Looking at current events from multiple points of view, Ms. Smith's theater combines the journalistic technique of interviewing her subjects with the art of interpreting their words through performance. These plays are a part of a series that she began in the early 1980s called On the Road: A Search For American Character. The most recent of those plays, Notes From the Field, explores issues of justice and opportunity in America. 

She is a professor at New York University.

Special introduction by Thelma Golden

Thelma Golden is Director and Chief Curator of The Studio Museum in Harlem, an art museum founded in 1968 whose mission is to serve as the nexus for artists of African descent locally, nationally and internationally. Golden began her career at the Studio Museum in 1987. In 1988, she joined the Whitney Museum of American Art and in the subsequent decade, she was on the curatorial team for the 1993 Biennial and also organized numerous groundbreaking exhibitions including 1994’s Black Male: Representations of Masculinity in American Art. She returned to the Studio Museum in 2000 as Deputy Director for Exhibitions and Programs, and was named Director and Chief Curator in 2005. While at the Studio Museum, Golden has organized many notable exhibitions including Chris Ofili: Afro Muses 1995-2005, Black Romantic, Freestyle, Frequency, Glenn Ligon: Stranger and Gordon Parks: A Harlem Family 1967.  Under her leadership, the Studio Museum has gained increasing renown as a global leader in the exhibition of contemporary art, a center for innovative education and a site for diverse audiences to exchange ideas about art and society.
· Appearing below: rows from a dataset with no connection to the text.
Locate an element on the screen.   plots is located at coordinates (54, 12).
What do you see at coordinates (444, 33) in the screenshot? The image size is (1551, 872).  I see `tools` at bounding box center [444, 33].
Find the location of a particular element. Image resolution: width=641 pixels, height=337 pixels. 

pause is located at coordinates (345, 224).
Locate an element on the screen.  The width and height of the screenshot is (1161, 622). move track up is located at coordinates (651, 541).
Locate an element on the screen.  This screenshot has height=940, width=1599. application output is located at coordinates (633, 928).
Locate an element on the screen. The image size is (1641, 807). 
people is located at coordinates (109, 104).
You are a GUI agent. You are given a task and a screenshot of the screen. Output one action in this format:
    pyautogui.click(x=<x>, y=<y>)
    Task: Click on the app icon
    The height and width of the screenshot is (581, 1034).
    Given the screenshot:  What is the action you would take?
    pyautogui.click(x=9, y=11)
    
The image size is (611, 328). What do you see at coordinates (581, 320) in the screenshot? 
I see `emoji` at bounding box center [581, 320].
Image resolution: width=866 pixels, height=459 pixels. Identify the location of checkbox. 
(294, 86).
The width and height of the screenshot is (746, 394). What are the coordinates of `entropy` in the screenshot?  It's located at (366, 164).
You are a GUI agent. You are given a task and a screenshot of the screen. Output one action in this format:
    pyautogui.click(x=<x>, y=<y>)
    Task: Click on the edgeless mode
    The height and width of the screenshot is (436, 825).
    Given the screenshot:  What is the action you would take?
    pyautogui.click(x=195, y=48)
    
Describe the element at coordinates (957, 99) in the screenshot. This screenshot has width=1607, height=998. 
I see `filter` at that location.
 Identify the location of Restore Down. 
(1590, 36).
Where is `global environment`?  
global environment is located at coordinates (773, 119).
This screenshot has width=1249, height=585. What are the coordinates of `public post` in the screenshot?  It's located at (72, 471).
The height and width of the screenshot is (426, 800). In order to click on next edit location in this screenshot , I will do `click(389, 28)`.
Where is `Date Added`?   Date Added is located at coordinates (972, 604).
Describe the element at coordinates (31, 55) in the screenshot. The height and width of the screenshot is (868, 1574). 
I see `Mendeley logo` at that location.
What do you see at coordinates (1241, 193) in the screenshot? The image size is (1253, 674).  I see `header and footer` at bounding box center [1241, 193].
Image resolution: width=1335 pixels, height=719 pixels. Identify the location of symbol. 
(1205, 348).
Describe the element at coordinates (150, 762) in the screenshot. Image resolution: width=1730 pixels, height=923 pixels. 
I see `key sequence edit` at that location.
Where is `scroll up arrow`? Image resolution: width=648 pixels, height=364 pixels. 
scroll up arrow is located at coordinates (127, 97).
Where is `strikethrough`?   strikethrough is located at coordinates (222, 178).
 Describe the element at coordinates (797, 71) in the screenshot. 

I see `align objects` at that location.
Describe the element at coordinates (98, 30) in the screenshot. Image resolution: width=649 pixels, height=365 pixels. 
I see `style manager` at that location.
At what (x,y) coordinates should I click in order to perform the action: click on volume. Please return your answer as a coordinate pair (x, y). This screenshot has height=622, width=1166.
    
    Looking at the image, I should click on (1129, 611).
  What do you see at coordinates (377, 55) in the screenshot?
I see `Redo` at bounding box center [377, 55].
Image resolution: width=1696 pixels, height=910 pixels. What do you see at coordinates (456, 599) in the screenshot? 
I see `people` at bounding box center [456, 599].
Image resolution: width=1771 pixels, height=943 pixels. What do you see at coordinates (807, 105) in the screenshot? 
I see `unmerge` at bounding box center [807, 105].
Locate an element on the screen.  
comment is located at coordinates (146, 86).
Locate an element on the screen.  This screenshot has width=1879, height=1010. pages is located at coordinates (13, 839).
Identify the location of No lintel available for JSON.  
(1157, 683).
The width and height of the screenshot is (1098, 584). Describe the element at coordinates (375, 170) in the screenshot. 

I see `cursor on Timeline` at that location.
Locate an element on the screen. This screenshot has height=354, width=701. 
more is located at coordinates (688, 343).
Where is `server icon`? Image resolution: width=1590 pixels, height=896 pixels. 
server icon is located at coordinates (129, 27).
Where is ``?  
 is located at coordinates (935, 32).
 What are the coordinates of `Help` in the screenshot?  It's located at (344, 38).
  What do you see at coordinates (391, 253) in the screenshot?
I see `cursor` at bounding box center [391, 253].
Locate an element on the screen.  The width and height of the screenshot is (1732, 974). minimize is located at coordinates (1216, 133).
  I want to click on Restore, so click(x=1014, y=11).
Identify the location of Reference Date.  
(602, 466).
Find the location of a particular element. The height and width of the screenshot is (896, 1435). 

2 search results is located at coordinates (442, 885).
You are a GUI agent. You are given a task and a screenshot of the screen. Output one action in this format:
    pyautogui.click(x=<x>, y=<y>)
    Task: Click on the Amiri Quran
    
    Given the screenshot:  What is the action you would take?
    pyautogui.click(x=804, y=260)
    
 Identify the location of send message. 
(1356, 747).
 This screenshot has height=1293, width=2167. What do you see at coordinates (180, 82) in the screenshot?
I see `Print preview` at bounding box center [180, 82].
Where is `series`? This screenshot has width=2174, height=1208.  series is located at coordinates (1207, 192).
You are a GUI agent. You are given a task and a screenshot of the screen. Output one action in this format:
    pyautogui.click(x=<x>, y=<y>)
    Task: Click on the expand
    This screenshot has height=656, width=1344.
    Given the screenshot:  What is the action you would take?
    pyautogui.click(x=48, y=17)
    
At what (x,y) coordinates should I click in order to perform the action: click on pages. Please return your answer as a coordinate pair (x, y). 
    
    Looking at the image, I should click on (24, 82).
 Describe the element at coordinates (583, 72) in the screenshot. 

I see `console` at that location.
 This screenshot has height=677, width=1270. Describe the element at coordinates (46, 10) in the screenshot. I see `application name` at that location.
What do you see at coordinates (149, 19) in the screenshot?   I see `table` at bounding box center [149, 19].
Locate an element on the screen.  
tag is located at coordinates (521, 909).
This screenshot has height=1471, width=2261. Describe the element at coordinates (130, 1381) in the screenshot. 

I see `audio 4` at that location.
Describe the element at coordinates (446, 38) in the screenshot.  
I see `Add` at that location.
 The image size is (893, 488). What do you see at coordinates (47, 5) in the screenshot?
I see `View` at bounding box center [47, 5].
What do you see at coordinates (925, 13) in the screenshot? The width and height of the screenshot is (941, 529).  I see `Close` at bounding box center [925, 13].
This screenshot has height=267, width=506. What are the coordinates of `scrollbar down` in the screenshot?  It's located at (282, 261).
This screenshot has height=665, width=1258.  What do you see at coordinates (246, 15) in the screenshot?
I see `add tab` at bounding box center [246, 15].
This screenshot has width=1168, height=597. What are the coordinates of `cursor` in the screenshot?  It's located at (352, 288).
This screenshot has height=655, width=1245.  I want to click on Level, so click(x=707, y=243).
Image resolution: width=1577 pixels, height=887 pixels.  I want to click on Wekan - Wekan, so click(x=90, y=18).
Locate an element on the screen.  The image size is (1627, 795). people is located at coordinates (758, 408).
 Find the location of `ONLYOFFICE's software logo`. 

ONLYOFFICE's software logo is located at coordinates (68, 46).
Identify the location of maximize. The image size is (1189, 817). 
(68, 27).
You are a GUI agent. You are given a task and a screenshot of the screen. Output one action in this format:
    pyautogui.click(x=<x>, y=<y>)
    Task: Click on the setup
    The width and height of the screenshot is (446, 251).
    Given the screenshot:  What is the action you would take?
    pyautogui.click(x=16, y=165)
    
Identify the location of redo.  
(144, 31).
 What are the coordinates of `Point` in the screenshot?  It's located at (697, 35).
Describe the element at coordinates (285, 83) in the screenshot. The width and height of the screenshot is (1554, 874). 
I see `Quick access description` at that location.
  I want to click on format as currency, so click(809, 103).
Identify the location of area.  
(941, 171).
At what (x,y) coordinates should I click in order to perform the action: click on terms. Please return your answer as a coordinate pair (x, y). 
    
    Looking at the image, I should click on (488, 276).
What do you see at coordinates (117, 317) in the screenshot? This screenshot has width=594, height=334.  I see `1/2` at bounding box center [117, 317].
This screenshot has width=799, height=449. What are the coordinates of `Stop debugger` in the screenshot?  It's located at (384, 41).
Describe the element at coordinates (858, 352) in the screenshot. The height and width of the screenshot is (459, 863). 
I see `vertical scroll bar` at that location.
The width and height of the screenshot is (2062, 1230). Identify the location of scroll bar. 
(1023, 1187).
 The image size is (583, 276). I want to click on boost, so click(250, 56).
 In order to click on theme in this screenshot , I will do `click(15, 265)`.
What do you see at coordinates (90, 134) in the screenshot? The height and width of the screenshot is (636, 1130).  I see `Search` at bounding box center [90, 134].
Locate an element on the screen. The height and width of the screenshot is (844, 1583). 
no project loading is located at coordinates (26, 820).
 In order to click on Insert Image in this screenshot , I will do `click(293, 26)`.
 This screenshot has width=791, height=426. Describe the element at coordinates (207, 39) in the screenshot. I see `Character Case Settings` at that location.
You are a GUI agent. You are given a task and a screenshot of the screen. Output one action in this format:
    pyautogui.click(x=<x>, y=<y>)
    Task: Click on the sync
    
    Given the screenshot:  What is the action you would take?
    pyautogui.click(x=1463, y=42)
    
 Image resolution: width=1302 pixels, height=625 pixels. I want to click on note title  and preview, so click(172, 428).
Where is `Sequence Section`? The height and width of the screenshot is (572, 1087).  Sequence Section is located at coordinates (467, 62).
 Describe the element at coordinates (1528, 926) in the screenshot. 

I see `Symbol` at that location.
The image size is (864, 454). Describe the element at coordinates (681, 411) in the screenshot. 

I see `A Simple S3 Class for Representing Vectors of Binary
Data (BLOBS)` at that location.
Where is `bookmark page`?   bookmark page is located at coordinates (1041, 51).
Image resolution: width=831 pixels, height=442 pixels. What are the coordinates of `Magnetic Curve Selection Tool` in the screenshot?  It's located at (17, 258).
Golden holds a B.A. in Art History and African American Studies from Smith College. She has received honorary doctorates from the City College of New York (2009), San Francisco Art Institute (2008), Smith College (2004), Moore College of Art and Design (2003), and in 2010 was awarded a Barnard Medal of Distinction from Barnard College. In 2010, President Barack Obama appointed Golden to the Committee for the Preservation of the White House, on which she served from 2010-2016. Golden currently serves on the Board of Directors for the Barack Obama Foundation and the Los Angeles County Museum of Arts. She received the 2016 Audrey Irmas Award for Curatorial Excellence from the Center for Curatorial Studies at Bard College. Golden is currently a Henry Crown Fellow at the Aspen Institute. In 2015, Golden was appointed as a Ford Foundation Art of Change Visiting Fellow. Golden is a recognized authority in contemporary art by artists of African descent and an active lecturer and panelist speaking about contemporary art and culture at national and international institutions. Her 2009 TED Talk, “How Art Gives Shape to Cultural Change,” examines how contemporary artists continue to shape dialogue about race, culture and community.